***** RECORDS SHOWN *****

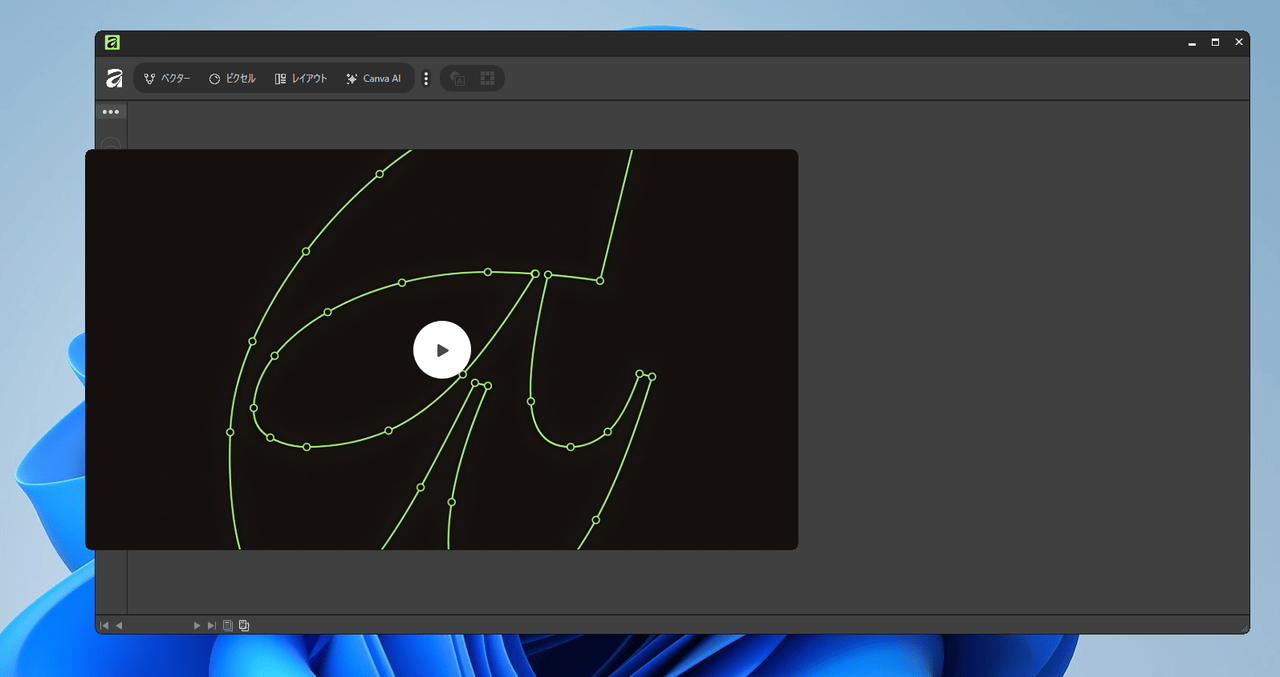The width and height of the screenshot is (1280, 677).
Task: Open the vertical three-dot more menu
Action: (x=426, y=79)
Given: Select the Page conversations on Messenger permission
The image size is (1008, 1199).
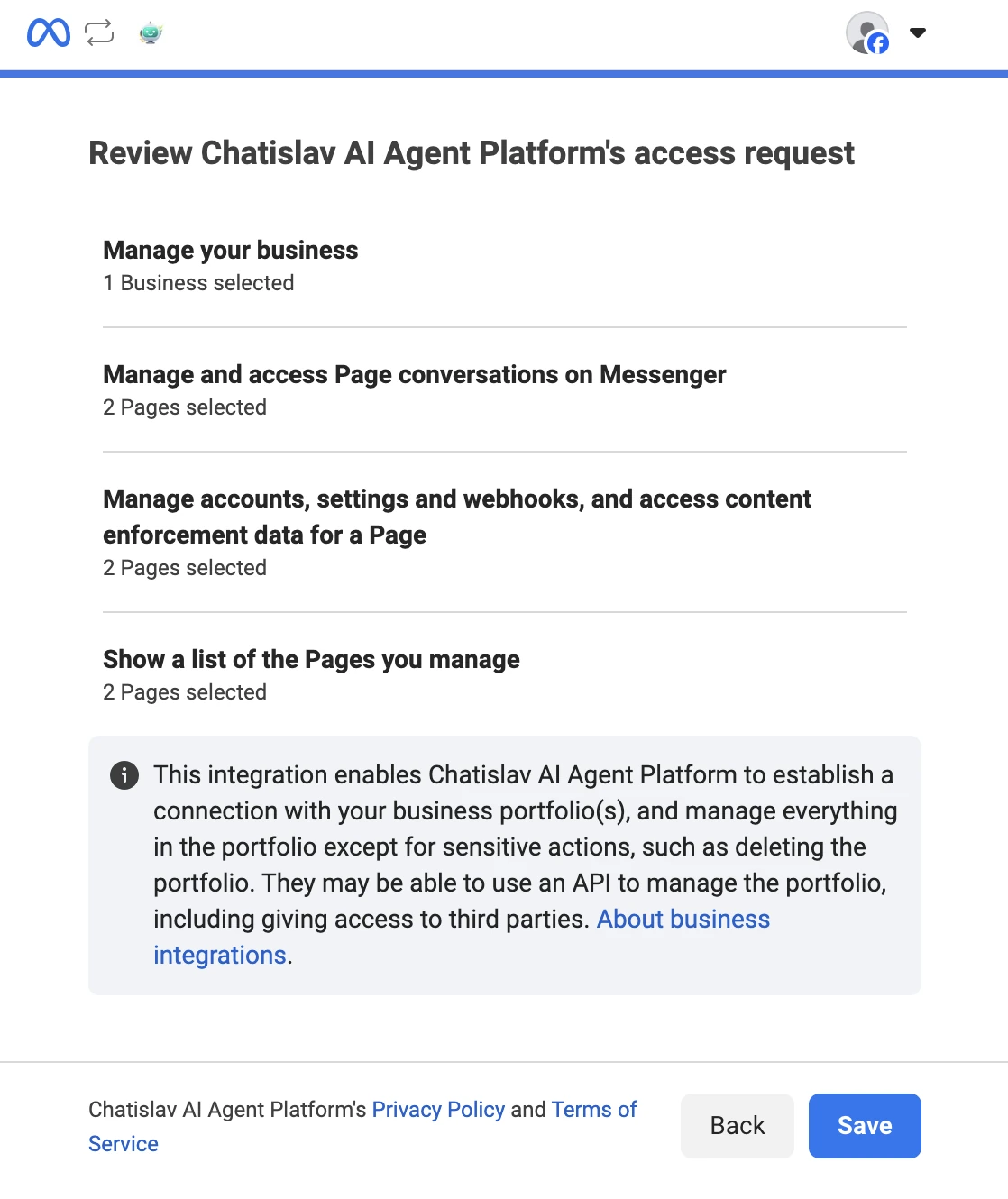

*****

▶ [YOUR ASSIGNMENT]:
Your task is to repeat only the lines from the line containing "Given: Select the" through the final line of the material, inclusive; do not include pictures.

▶ [SOLUTION TO THIS EXERCISE]:
Given: Select the Page conversations on Messenger permission
The image size is (1008, 1199).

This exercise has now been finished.